┌──

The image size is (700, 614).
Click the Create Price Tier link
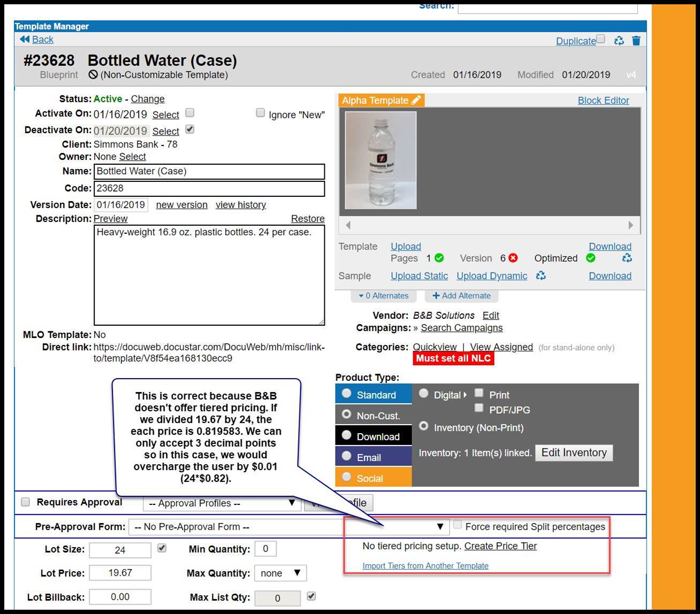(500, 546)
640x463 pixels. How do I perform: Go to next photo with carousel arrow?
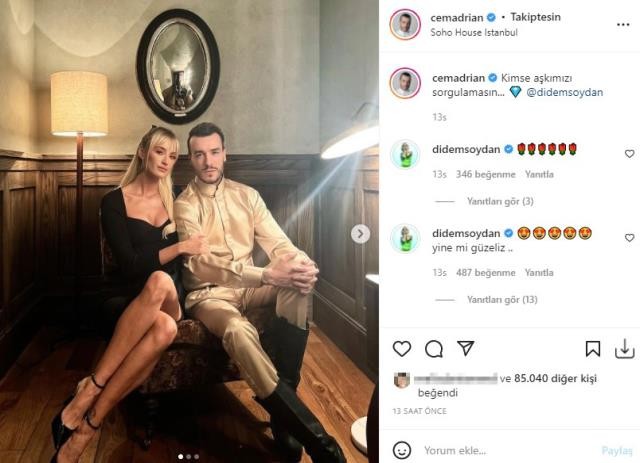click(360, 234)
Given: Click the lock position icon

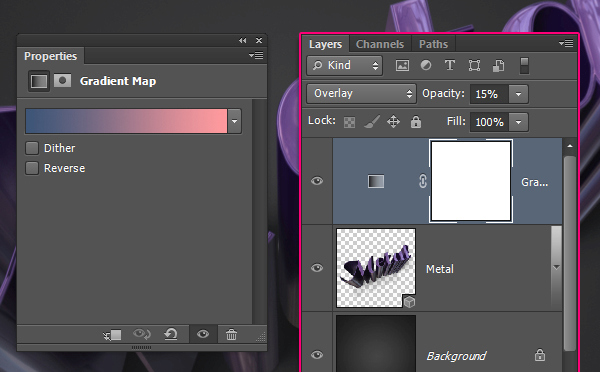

└──
┌──

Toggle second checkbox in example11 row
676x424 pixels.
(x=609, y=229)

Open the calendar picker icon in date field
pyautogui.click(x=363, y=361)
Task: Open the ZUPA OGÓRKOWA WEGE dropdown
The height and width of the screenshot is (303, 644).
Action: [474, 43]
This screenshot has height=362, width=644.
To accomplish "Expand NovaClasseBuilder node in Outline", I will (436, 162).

└──

▶ REQUIRED ACTION
In the data above, find the line containing "The image size is (700, 614)." and the line containing "Given: Click the lock position icon". Copy exactly the stretch from the first through the second, both included, leaving out any picture.

▶ TASK ANSWER
The image size is (700, 614).
Click the Create Price Tier link
(500, 546)
640x463 pixels. How do I perform: Go to next photo with carousel arrow?
click(360, 234)
Given: Click the lock position icon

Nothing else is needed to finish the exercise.